Type 3c Diabetes

Type 3c has to do with other types of problems with the pancreas:

2 Likes

Getting hard to keep track of all the different D’s!

1 Like

I thought I was a T3? (Caregiver to a diabetic). Agree with @Eric

“Type 3c diabetes is diabetes that occurs following damage to the pancreas. It is also termed ‘pancreatogenic diabetes’ or ‘diabetes of the exocrine pancreas’. Pancreatic disease is thought to produce a form of diabetes (Type 3c) which has some features similar to Type 1 diabetes (a need for medical insulin relatively soon after diagnosis) and some features similar to Type 2 diabetes (diagnosed in a similar age group and easy to miss unless blood sugar testing is performed).”

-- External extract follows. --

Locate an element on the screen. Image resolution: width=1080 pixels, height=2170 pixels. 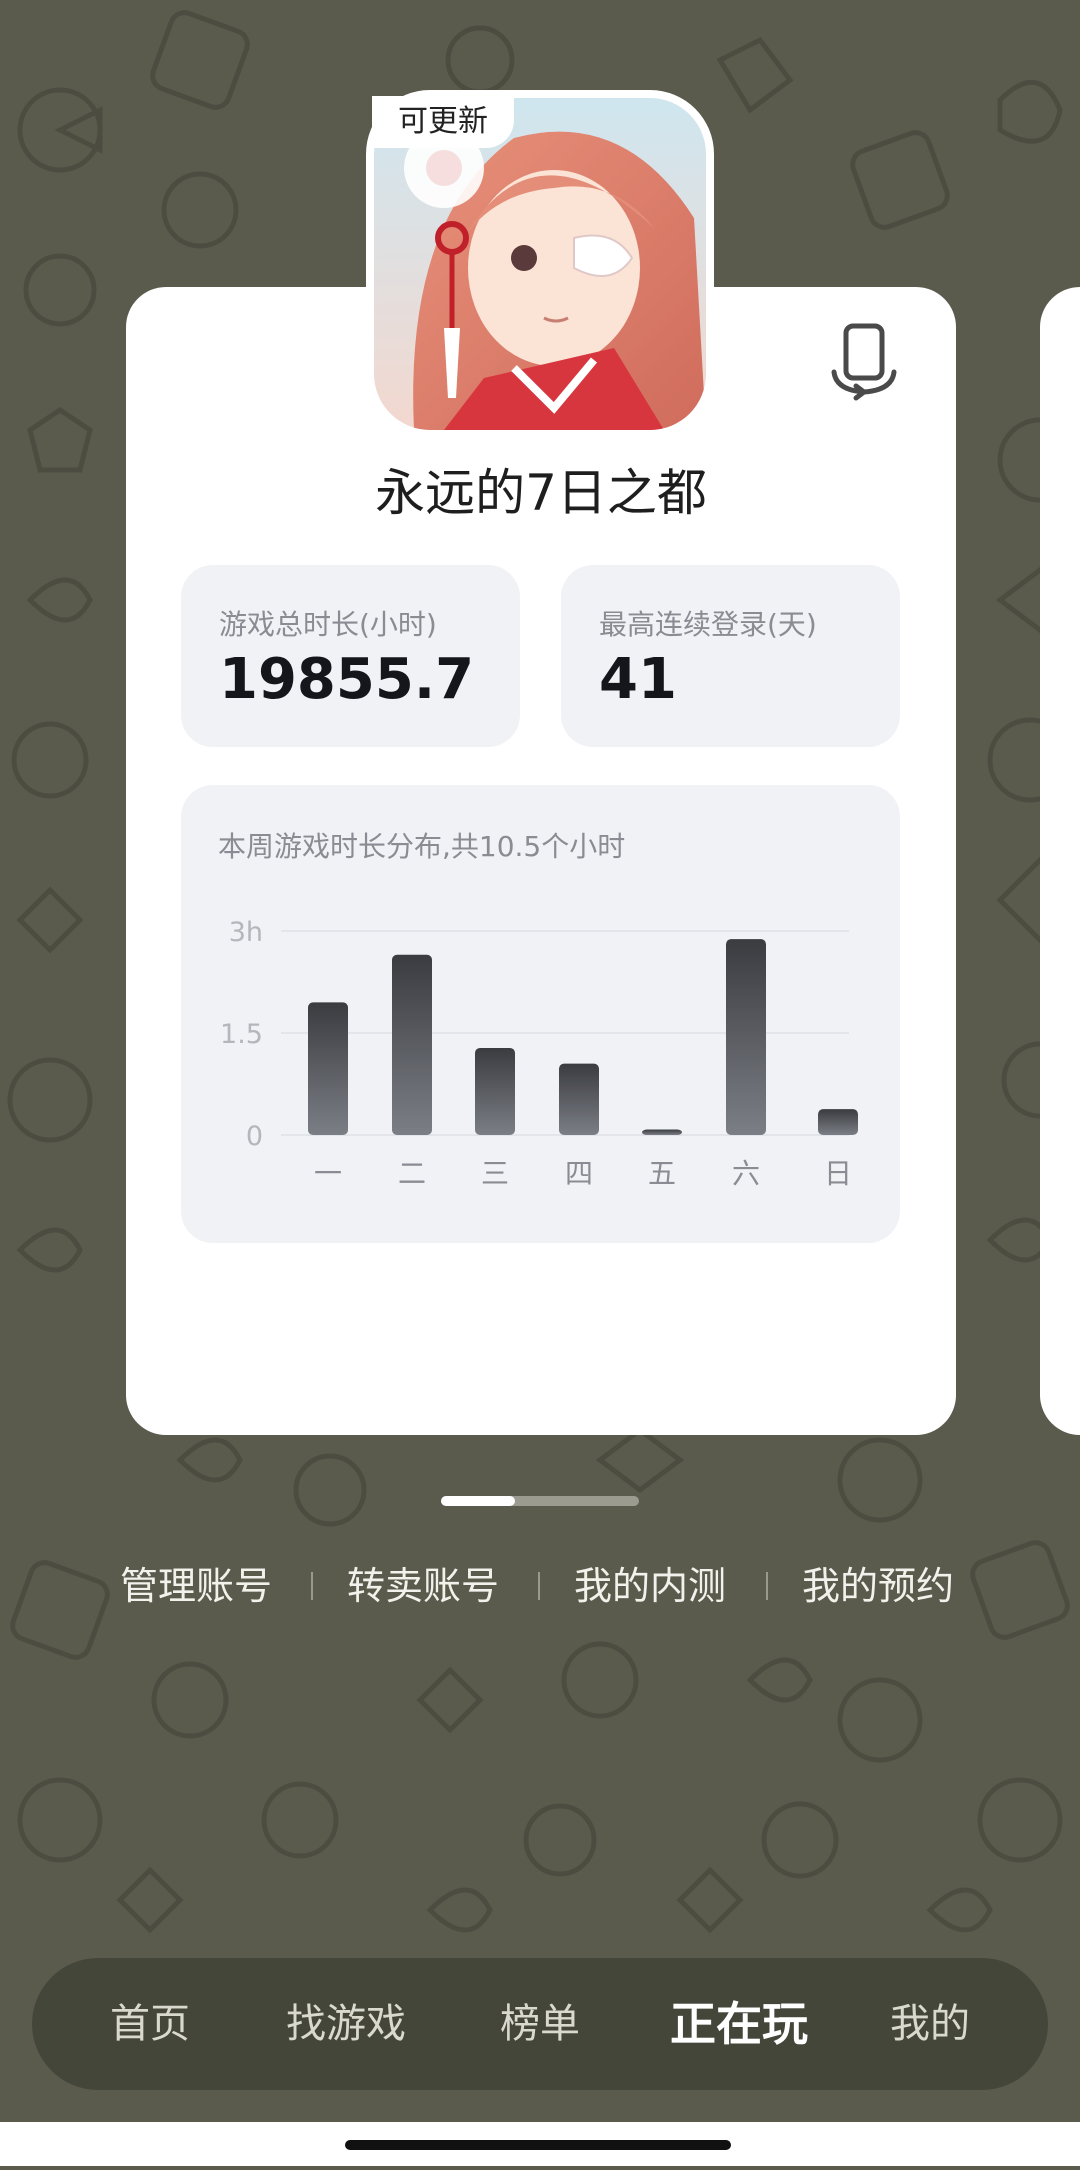
update-badge: 可更新 is located at coordinates (443, 122).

Learn something new every day I suppose.

1 Like

And here I thought that T1 was always only in children and T2 was always what it is when you get it as an adult. :stuck_out_tongue_winking_eye:

3 Likes

No, T1 is from eating too much sugar.

2 Likes

I’ve also read of people calling Alzheimer’s Disease “Type 3 Diabetes”

1 Like

Ditto. Started hearing that a couple years ago.

1 Like

I knew someone like this, who had diabetes she believed due to organ damage from (successful) cancer treatments as a child. She had what looked like permanent, earlier LADA, but starting around age 10—she required insulin, but she clearly had some islet cell functioning, since her doses were small and her control very easy relative to a typical T1 (and she was in her mid 20s by the time I met her). Some of the LADA folks I hear maintaining excellent A1cs with relatively minimal effort remind me of her—really does not seem like the same disease I have in some respects.

I met a woman in the endocrinologist’s office when we were all there for the Afrezza rep meeting, and she had adult onset diabetes caused by an organ transplant - I believe she said it was some of the medication that she took to limit the chance of organ rejection. She didn’t need a basal insulin but did require a small mealtime bolus if the meal was carb-y. It made me kinda sad because she was having a hard time remembering to bolus before meals, as she’d gotten this issue around the age of 62 or so (new to her, thus difficult to remember a new habit). Anyhow, it sounded quite different than T1, but nothing like T2. Maybe it was T3.